韓国には徴兵制があって、男性は必ず、30歳までの間に2年間、軍隊に行くんです。任地は様々ですが、軍服と軍隊用のキャッシュカードを支給されて、携帯も持っていけません。軍隊に行って1週間ぐらい経つと、着ていた私服が実家に届いて、親たちは「ああ、軍隊に行ったんだな。」って実感するらしいです。

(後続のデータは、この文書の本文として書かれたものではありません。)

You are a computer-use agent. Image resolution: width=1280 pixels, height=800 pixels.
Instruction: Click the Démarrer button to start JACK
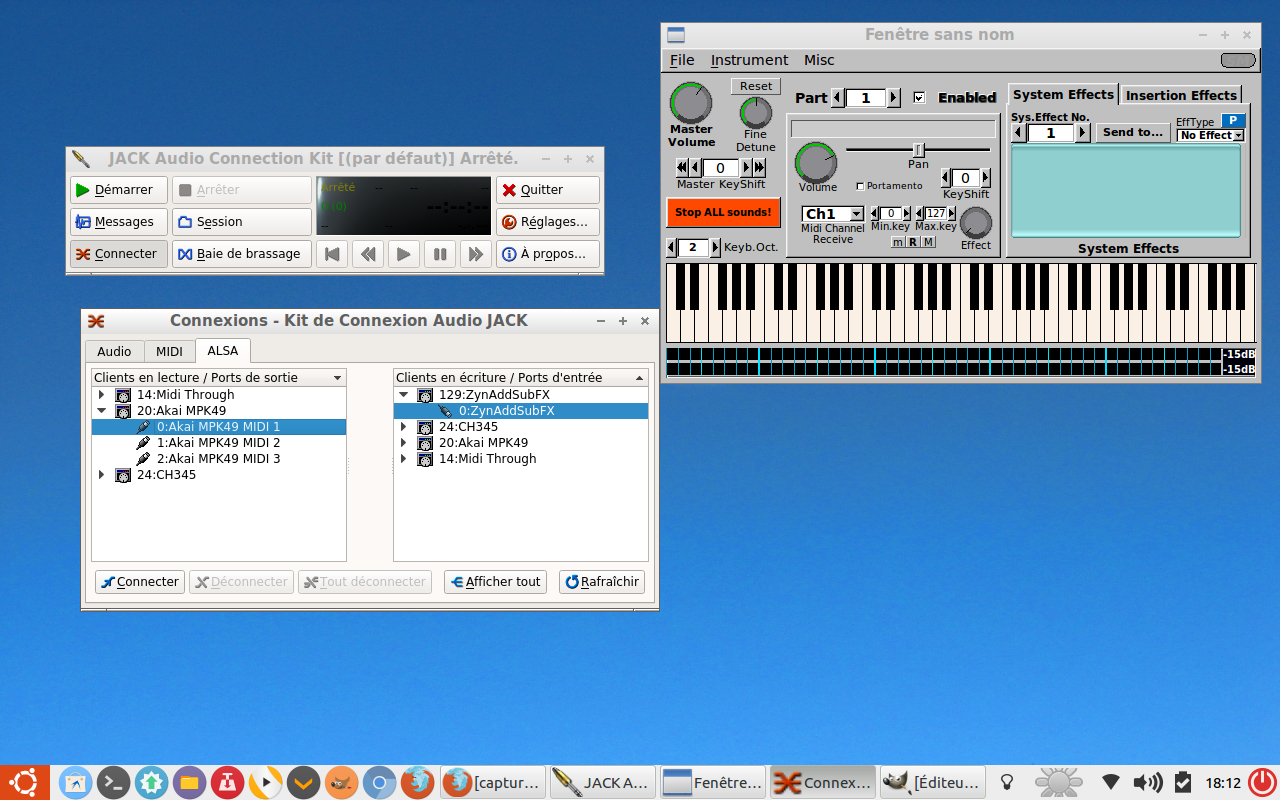(x=114, y=190)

プサンにいた時、ヨンピョンドってところで北と南の間で砲撃戦が始まったことがありました。仕事中そのニュースがラジオでやっていて、1個下の男性社員が「これは準備しなきゃ。」って言っているんですよ。徴兵以外にも何かあった時は予備軍に呼ばれるらしく、その時は男性社員は気が気じゃなかったみたいです。
北と南は休戦状態で、戦争は終わっていないということに今さらながら驚きました。男性は兵役のせいで社会に出るのが遅く、大学院に行く人も多いので、2年ぐらい休学して自分で学費を稼いでまた復帰する人はざらで、職場にも休学中の学生が働いていました。
日本に戻って来たのは?
プサンでは仕事も私生活も充実していて、向こうでビザを出してくれるという声も掛かったんですが、自分の中でワーホリのビザが切れるまでと決めていたので、2011年3月5日、震災の6日前に日本に戻ってきました。戻って早々震災が起きて、韓国の友達から「大丈夫?」とすごく心配されました。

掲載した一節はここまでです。